Photo Credit: DALL.E 2023
In February of 2021, a significant problem was on top of mind for many officials across the globe: are recently developed COVID-19 vaccines effective enough to end the terrible tragedy caused by the pandemic.
I was thinking about the same issue during the same time. There was some evidence from randomized control trials, but the evidence was very limited. For example, the trials did not include enough people from different races, background, conditions, and ages, among others. So it was not clear whether the limited results showing that vaccines are (at least to some extent) effective can be extended to the general public.
While thinking about this on February 24 of that year, I found myself browsing some tweets on X (which was called Twitter then). Interestingly enough, I came across a tweet by one of my colleagues at Harvard:
“We’ve just confirmed the effectiveness of the Pfizer-BioNTech vaccine outside of randomized trials.”
The tweet was from Miguel Hernan, a professor of epidemiology at Harvard T.H. Chan School of Public Health and the director of Causal Lab. He had linked to their recently published paper by the New England Journal of Medicine [1]. The paper started by emphasizing this:
“As mass vaccination campaigns against coronavirus disease 2019 (Covid-19) commence worldwide, vaccine effectiveness needs to be assessed for a range of outcomes across diverse populations in a noncontrolled setting.”
Passages like this remind us about the colossal value observational data can have for moving our societies forward. They also remind us about “referring to matters of observation and experiment” when discussing “adequacy of evidence,” as the quote from John Dewey—an American philosopher, psychologist, and educational reform—emphasizes:
“If a scientific man be asked what is truth, he will reply … that which is accepted upon adequate evidence. And if he be asked for a description of adequacy of evidence, he certainly will refer to matters of observation and experiment.”
Specifically, the study of COVID-19 vaccine effectiveness by Hernan and his co-authors allowed them to use observations coming from a “noncontrolled setting” as opposed to data stemming from an experiment, enabling them to benefit from data on a much larger and more diverse scale.

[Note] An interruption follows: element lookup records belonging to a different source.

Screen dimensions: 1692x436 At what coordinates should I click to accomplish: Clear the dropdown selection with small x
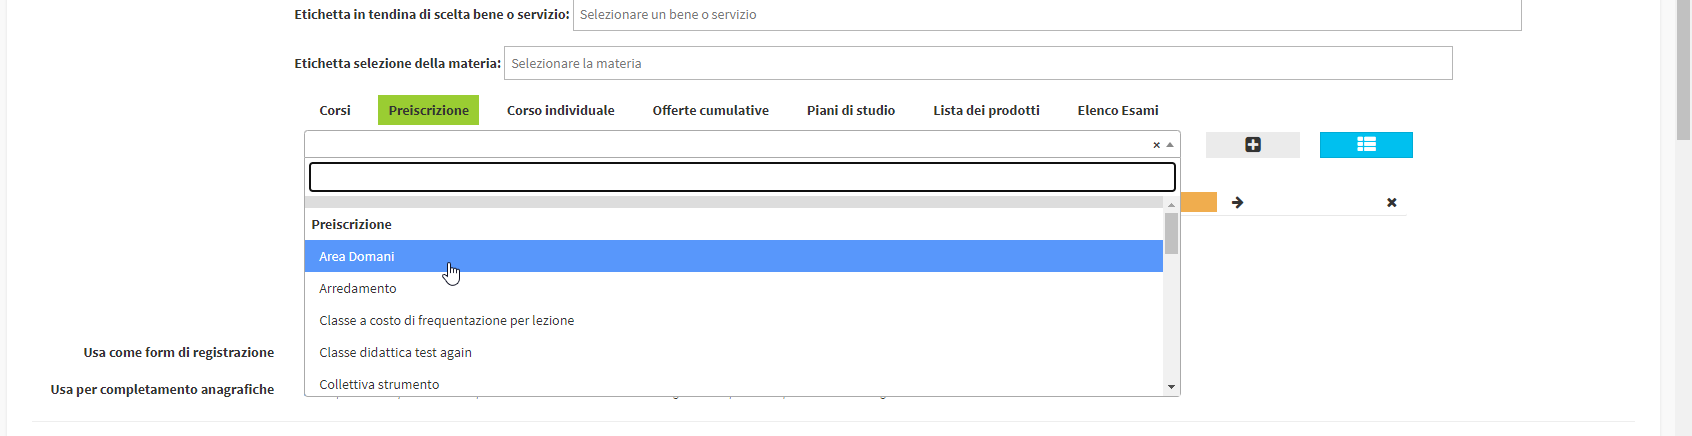point(1156,145)
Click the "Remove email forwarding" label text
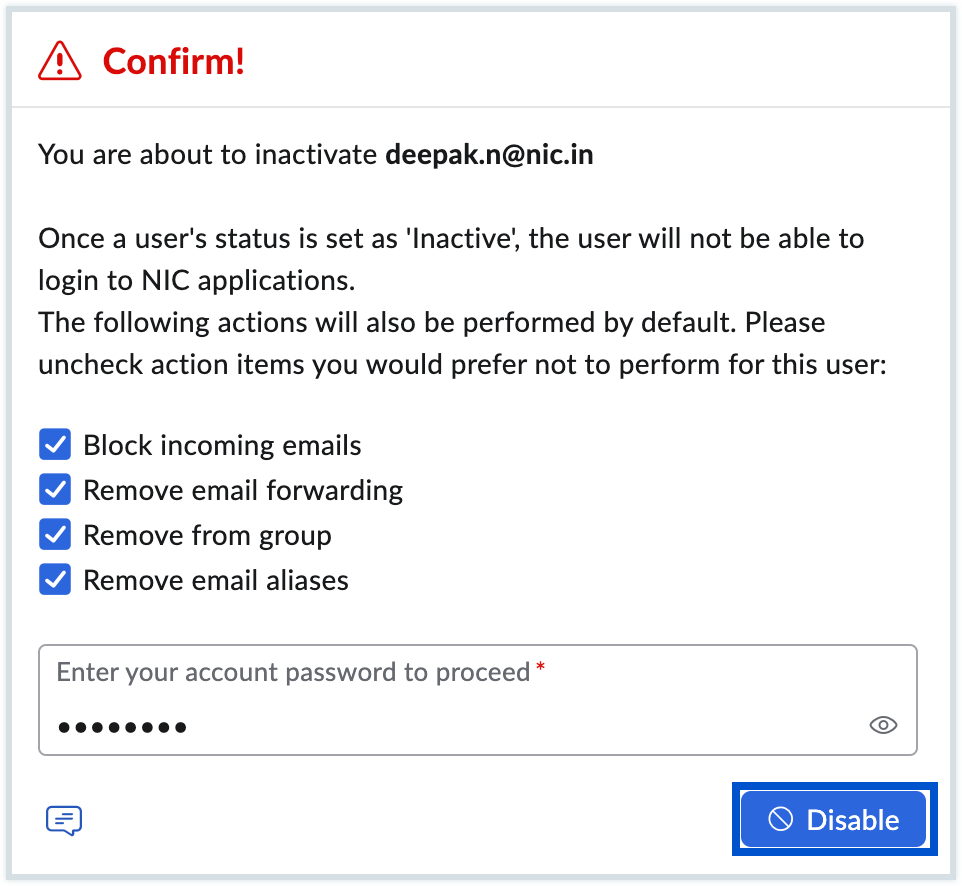 coord(243,490)
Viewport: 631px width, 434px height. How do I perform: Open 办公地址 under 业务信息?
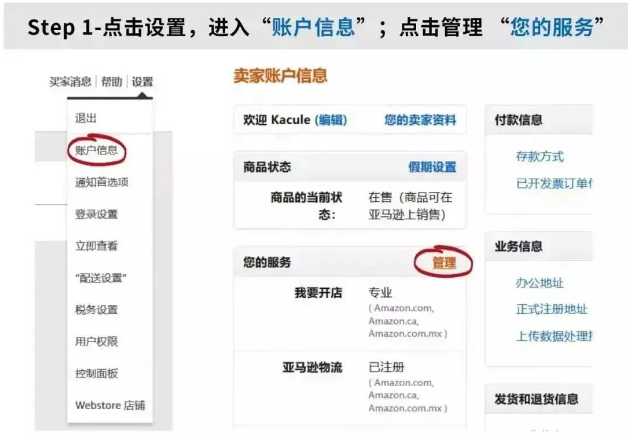tap(540, 283)
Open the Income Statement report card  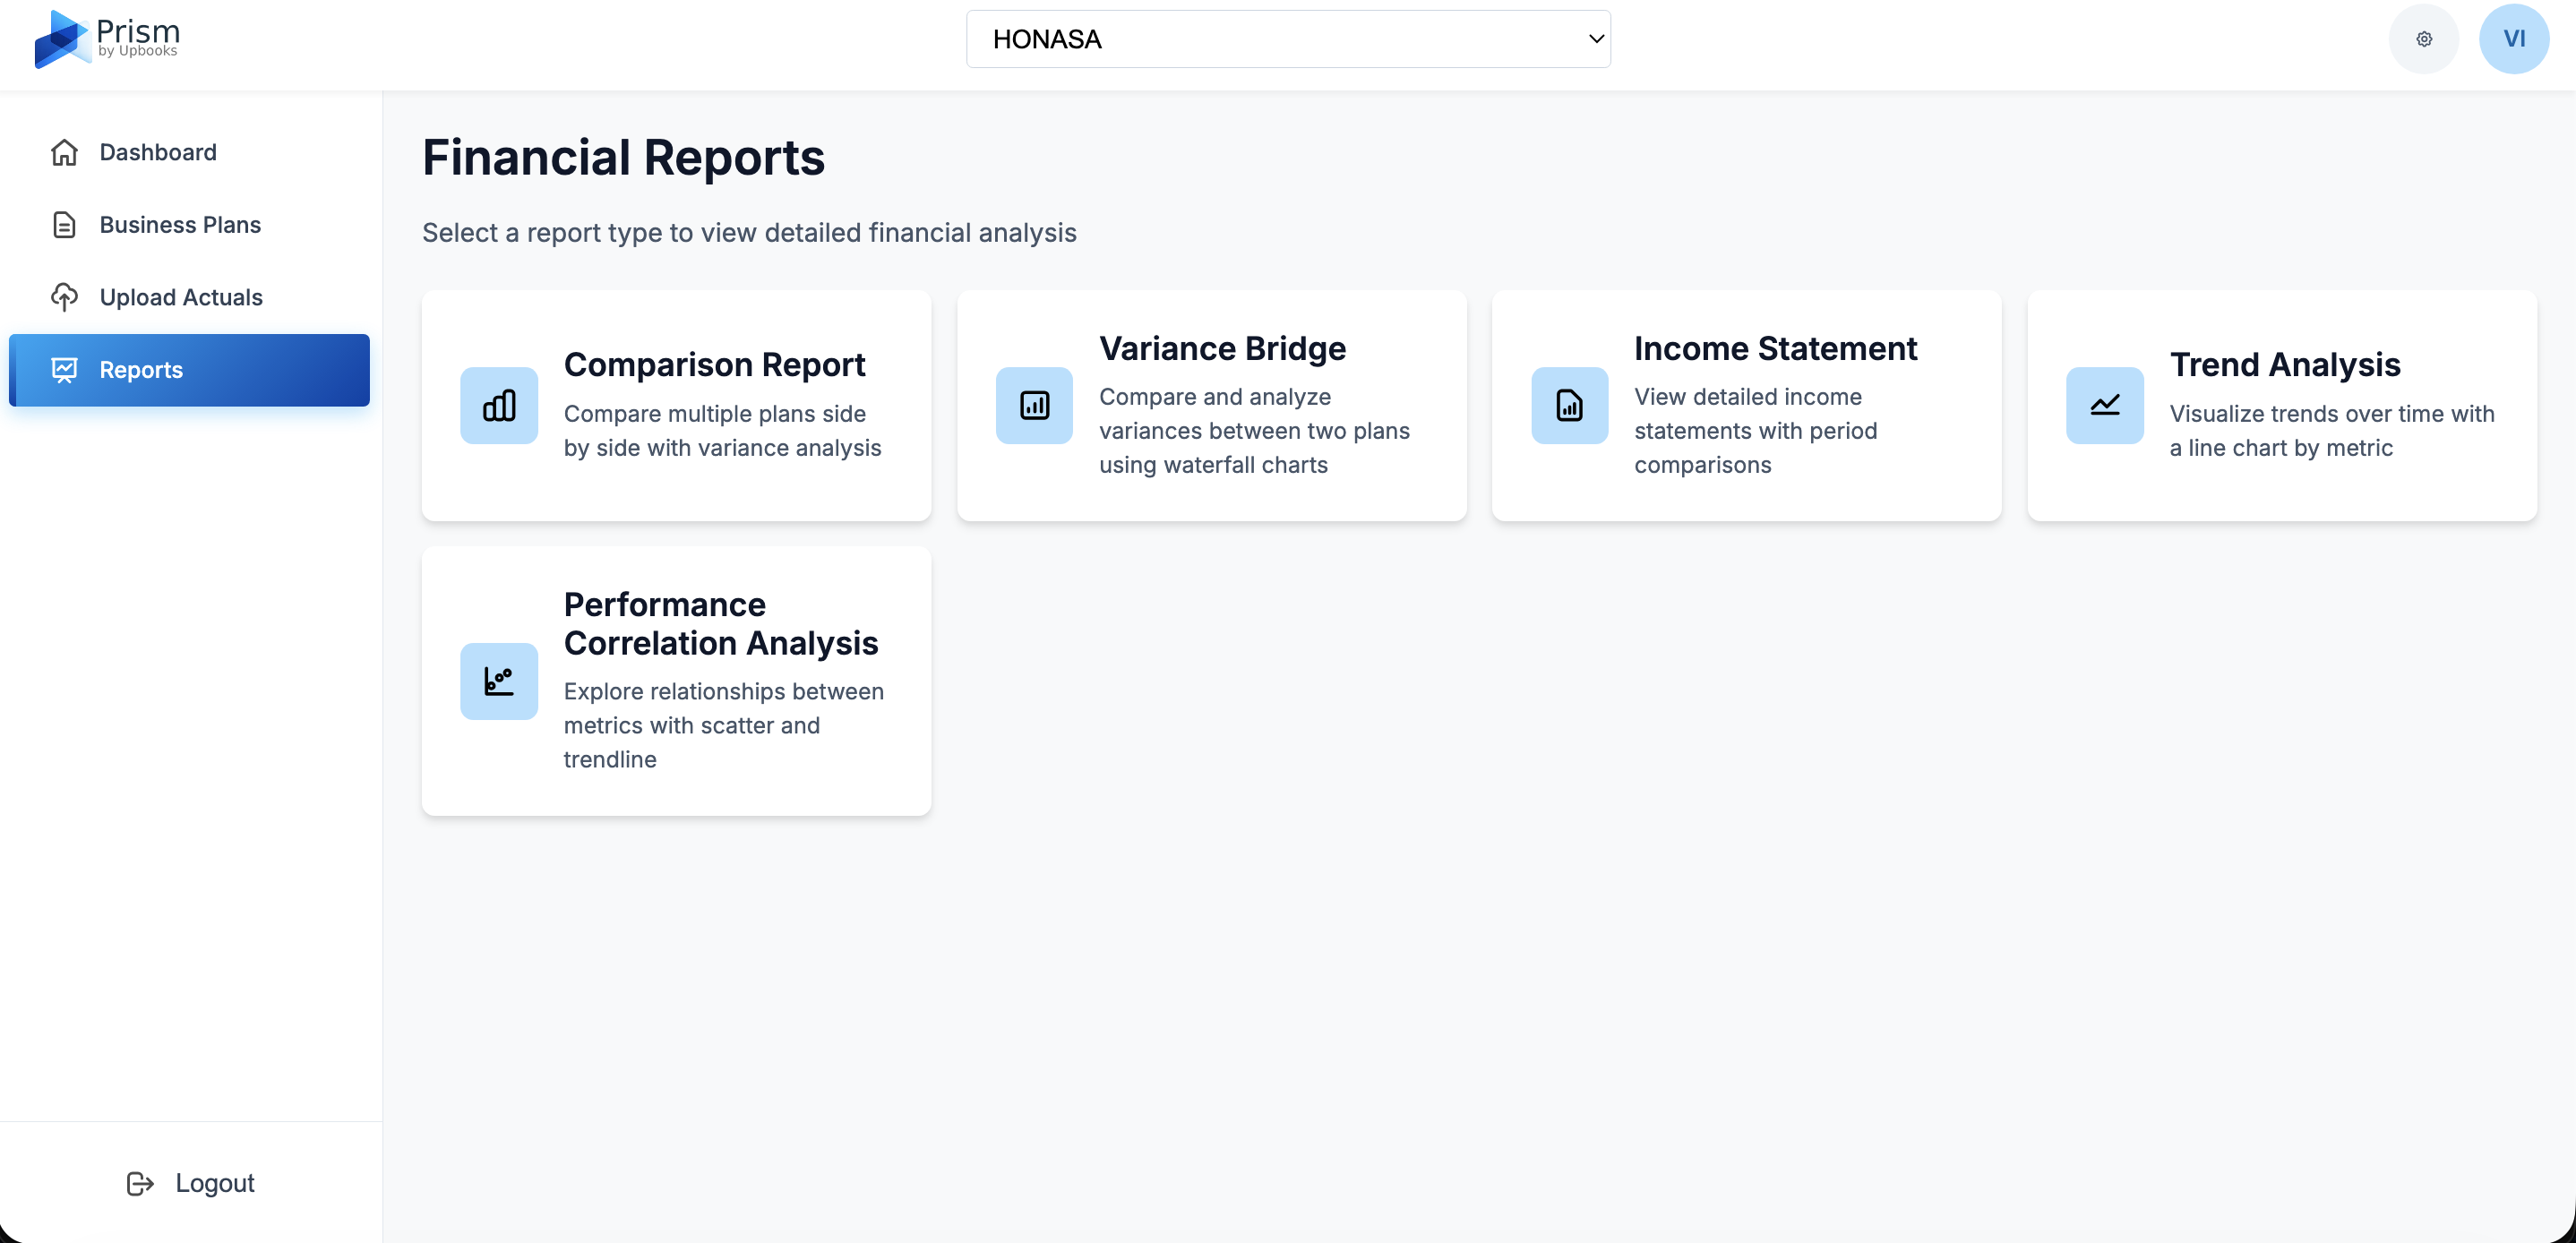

Beyond vaccines, COVID-19 observational data also happned to be invaluable in finding superior ways of improving the overall efficiency and effectiveness of the healthcare sector. As an example, and as we argue in a recent publication [2], while COVID-19 accelerated the rate of closure of hospitals (some which were arguably not financially and/or operationally efficient), the observational data it provided created unique opportunities for researchers to inform policymakers by conducting careful studies that can shed light on different implications, trade-offs, and consequences of various strategies that can improve the overall efficiency of the healthcare sector.

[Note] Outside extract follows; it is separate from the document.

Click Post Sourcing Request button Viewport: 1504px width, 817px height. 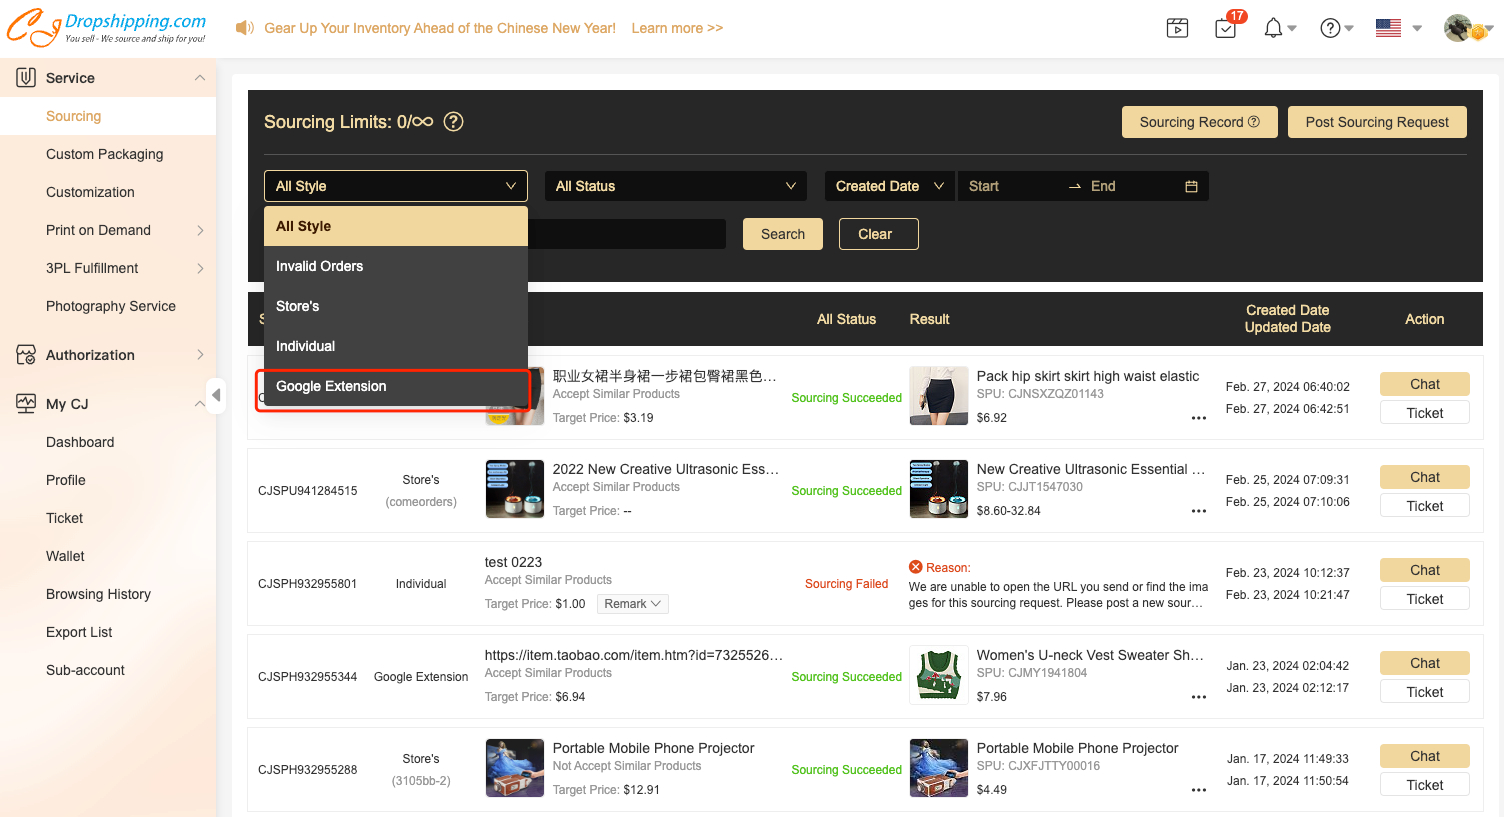1376,122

Putting COVID-9 aside, a more fundamental problem in the healthcare sector is that we do not know which providers are efficient and effective. For example, we do not have good measures or even accepted ways of gauging the effectiveness and efficiency of those who are at the forefront of care delivery. How can one try to improve the efficiency or effectiveness of a super complex system like the U.S. healthcare (which per capita spends about 145% more than the Organization for Economic Cooperation and Development (OECD) median) without even having a good way of measuring the efficiency or effectiveness of its providers?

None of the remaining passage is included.